Da Redação
Em 28/04/2010 às 09:17
Das 80 famílias contempladas com a bolsa-auxílio de R$ 510 por até seis meses, 62 receberam o benefício. Quarenta e duas já haviam sacado o valor na segunda-feira (26), data do início do pagamento, efetuado através do Banco Nossa Caixa. Já nessa terça-feira (27) mais 20 famílias procuraram o banco para receber.
Entre elas, a ex-catadora Edivânia Martins dos Santos, 25 anos, que trabalhou no lixão por 10 anos. Para ela, a bolsa de R$ 510 deverá ser utilizada para pagar as despesas com aluguel, alimentação, água, energia elétrica, entre outras. Além dos gastos com a filha de seis anos.
Para orientar os ex-catadores do lixão, a secretária de Assistência Social, Regina Penati, esteve presente no banco. Segundo ela, todas as famílias receberam orientações dos Centros de Referência da Assistência Social (Cras). Sendo que no período do beneficio, todas irão receber também cursos profissionalizantes.
Para a ex-catadora Aparecida Carmelina de Oliveira, 57 anos, que recebeu o auxílio nessa terça-feira, “o valor será bastante útil, sendo utilizado no pagamento das despesas de casa, além da alimentação”, comenta.
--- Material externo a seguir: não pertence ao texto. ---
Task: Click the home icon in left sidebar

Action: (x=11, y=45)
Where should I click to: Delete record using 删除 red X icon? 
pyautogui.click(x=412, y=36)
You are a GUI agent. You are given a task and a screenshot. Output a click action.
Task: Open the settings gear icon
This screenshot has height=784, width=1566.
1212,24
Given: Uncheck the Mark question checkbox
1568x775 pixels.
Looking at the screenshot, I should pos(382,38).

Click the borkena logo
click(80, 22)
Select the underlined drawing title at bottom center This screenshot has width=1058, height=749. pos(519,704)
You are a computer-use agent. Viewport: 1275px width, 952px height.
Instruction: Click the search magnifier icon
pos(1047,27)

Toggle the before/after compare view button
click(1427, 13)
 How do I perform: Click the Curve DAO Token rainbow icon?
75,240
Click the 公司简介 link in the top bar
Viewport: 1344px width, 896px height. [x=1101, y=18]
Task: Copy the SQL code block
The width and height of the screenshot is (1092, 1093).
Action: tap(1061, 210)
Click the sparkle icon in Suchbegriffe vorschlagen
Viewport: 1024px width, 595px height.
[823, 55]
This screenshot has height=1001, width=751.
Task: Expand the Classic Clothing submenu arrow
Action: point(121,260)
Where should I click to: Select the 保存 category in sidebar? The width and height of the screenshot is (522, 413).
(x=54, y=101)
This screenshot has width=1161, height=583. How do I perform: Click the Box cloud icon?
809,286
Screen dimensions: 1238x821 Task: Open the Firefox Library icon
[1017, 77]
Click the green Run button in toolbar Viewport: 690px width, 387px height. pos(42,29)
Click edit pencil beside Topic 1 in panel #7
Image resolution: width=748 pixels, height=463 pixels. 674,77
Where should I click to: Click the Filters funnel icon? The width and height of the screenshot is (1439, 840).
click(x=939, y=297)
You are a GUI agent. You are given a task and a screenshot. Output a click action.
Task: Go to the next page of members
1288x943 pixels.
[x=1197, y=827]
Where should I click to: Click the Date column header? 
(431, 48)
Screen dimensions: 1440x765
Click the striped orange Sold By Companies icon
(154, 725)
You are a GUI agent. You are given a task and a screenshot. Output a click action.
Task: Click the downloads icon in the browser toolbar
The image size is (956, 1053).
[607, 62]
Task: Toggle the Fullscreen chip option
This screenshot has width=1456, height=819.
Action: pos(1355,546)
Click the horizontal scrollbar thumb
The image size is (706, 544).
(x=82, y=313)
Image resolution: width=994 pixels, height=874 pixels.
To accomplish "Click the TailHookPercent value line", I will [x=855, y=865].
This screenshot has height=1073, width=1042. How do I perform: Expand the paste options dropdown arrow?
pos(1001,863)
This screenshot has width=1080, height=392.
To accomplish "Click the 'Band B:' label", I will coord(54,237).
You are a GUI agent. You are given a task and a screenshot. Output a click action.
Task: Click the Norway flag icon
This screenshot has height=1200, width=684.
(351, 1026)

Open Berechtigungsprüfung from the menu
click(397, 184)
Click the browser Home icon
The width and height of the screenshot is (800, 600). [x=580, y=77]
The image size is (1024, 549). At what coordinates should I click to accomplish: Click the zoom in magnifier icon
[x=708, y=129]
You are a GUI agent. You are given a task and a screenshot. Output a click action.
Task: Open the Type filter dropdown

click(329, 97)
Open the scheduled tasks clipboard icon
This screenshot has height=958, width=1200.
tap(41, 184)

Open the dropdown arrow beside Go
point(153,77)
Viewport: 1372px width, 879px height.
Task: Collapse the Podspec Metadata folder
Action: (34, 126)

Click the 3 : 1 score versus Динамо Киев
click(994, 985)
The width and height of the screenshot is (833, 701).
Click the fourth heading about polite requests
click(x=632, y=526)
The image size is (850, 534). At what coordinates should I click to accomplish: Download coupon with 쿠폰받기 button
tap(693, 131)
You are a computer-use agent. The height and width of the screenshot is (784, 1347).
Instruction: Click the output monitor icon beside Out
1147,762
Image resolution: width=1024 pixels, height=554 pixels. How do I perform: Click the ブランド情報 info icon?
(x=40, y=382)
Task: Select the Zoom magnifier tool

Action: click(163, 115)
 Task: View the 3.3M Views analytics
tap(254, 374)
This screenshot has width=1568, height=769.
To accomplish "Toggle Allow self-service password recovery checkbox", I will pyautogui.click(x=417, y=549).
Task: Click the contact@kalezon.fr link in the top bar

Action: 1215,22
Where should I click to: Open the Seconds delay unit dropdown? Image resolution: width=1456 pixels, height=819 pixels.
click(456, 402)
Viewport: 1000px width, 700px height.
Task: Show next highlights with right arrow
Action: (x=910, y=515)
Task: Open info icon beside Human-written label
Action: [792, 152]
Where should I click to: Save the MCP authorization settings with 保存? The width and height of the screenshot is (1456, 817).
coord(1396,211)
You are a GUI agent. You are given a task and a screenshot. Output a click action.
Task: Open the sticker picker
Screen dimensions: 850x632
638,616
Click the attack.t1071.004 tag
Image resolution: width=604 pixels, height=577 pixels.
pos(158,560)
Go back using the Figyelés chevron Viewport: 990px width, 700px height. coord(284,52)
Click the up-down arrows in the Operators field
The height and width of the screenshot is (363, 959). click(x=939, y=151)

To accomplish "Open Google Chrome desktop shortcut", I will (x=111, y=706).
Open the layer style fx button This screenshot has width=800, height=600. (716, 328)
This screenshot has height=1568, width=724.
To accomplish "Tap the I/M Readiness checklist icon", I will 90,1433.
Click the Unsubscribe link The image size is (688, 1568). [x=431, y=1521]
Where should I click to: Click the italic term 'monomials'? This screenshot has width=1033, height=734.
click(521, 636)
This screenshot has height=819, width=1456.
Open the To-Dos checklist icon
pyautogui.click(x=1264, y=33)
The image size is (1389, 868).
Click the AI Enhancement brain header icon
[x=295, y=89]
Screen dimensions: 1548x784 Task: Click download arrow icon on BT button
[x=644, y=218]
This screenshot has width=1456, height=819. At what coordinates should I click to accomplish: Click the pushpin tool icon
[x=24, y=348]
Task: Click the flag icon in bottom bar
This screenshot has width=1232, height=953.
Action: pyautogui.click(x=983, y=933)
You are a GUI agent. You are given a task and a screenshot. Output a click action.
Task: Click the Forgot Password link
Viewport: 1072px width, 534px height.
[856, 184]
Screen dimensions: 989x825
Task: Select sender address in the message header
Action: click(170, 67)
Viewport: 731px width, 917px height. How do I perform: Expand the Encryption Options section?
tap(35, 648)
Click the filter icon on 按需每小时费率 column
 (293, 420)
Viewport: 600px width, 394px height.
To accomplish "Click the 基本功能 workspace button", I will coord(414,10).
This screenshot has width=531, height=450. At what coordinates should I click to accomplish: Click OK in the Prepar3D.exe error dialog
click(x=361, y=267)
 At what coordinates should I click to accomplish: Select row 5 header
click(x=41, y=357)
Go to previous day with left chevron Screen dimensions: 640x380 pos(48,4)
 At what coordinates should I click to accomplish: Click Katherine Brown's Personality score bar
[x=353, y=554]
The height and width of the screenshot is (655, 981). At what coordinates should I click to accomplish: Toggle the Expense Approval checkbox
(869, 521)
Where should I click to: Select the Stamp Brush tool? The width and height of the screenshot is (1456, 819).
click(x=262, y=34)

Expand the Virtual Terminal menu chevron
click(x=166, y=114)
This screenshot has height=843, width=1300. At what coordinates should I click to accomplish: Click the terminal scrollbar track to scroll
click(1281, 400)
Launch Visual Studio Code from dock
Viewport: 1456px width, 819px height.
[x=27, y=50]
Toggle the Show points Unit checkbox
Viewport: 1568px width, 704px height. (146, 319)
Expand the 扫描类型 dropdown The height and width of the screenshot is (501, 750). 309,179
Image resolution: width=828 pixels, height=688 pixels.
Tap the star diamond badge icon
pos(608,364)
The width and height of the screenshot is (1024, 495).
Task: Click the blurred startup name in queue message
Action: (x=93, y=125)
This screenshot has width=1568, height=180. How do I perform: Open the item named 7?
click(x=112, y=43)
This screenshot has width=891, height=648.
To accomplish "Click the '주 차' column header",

Ela pretende participar dos cursos oferecidos pelo Cras e se preparar para conseguir um novo trabalho.
Já segundo Vanessa Fernandes, esposa do catador Jorge Pessoa, a palavra da Prefeitura está sendo cumprida, mas o valor é baixo para a sobrevivência da família. “Com essa ajuda, vamos pagar o aluguel, uma conta das duas de luz que estão atrasadas e outras contas pequenas, mas o de comer com esse dinheiro não dá para comprar”, afirma.
Conforme a secretária de Assistência Social, mais 50 famílias ainda estão em processo de cadastramento para receber o beneficio. Segundo ela, a equipe do Cras tem realizado o acompanhamento dessas famílias, para atualizar as informações. “A listagem com os nomes dos novos contemplados deve sair em breve”, adianta.
Na primeira quinzena deste mês, as famílias tiveram que deixar o lixão, em cumprimento a uma das determinações previstas no Termo de Ajuste de Conduta (TAC), firmado junto ao Ministério Público do Estado (MPE), para encerramento do lixão e a instalação de um novo aterro no município.